Medicare Fraud Runs Rampant In Miami-DadePublished: 2009-12-07 14:24:57Author: KELLI KENNEDY | CBS4 | December 7, 2009MIAMI (AP) ― Miami-Dade County received about half a billion dollars from Medicare
in home health care payments intended for the sickest patients in 2008,
which is more than the rest of the country combined, according to a
report released Monday.
The county accounted for a little more than half the country's claims
even though only 2 percent of those patients receiving home health care
live here, according to a report by the Department of Health and Human
Services Office of Inspector General.
Authorities say it's just another example of Medicare fraud from the
county that accounts for more than $3 billion a year in false claims.
In some cases, agencies have billed Medicare for home health services
for homeless people.
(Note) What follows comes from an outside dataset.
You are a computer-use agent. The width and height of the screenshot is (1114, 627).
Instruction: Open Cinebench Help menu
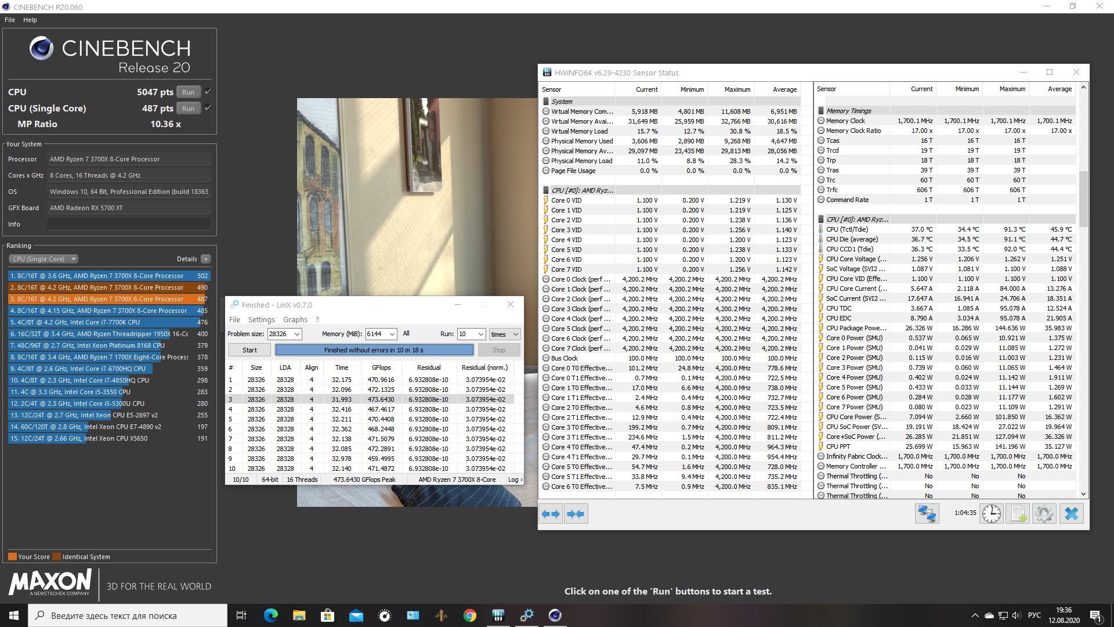point(30,20)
In other cases, home health aides visited patients
multiple times a day and did little more than house cleaning.
Unlike nurses, critics say the training for aides is minimal in many cases.
"The aide becomes a maid," said Cecilia Franco, the Miami field
director for the Centers for Medicare and Medicaid Services. "Instead
of helping patients take a bath, they go to the supermarket for them,
they clean the clothes."
A large percentage of the patients are diabetics who claim they are
blind and bill Medicare for a day and night nurse to give insulin shots.
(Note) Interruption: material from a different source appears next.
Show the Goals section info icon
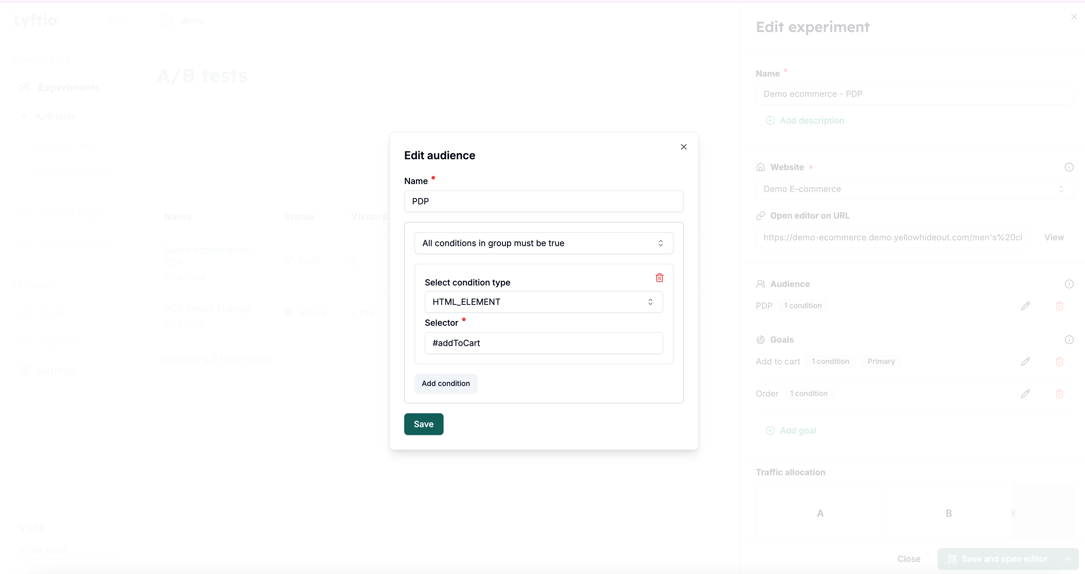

"What we're finding in a lot of the cases is the patients don't even
have diabetes and certainly aren't blind," said Kirk Ogrosky, who heads
the Medicare Fraud Strike Force across the United States for the
Department of Justice.
Medicare outlier payments for home health care related to diabetes in
Miami was eight times the national average, according to the report.
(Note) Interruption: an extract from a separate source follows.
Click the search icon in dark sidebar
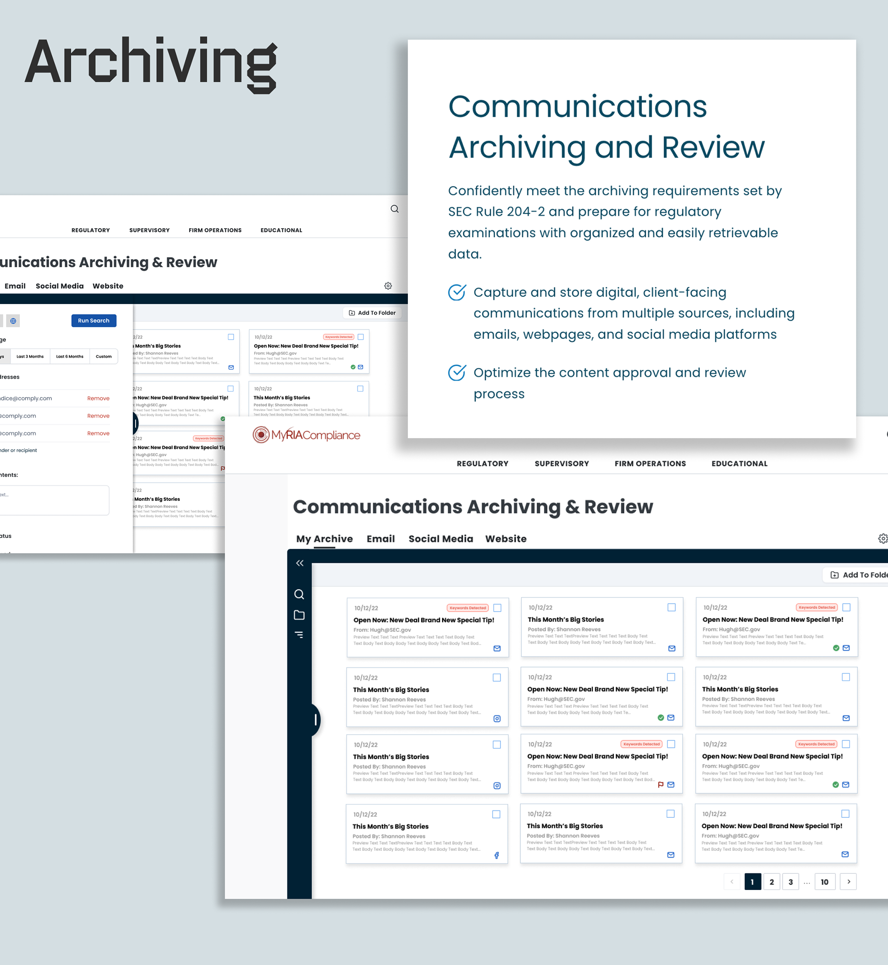 [299, 594]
In many cases, authorities say Medicare is billed for services that are
never provided. Patients are paid between $700 and $1,400 a month in
cash as part of the scam. In one government-subsidized apartment
building in Miami, many people billing for home health care services
had large plasma-screen TVs — believed to be payment for their
participation.
In one Medicare scam, prosecutors charged eight Miami suspects with
bilking $22 million from the system. They were accused of recruiting
patients for services that were unnecessary, and even faking medical
tests to prove they were entitled to the payments.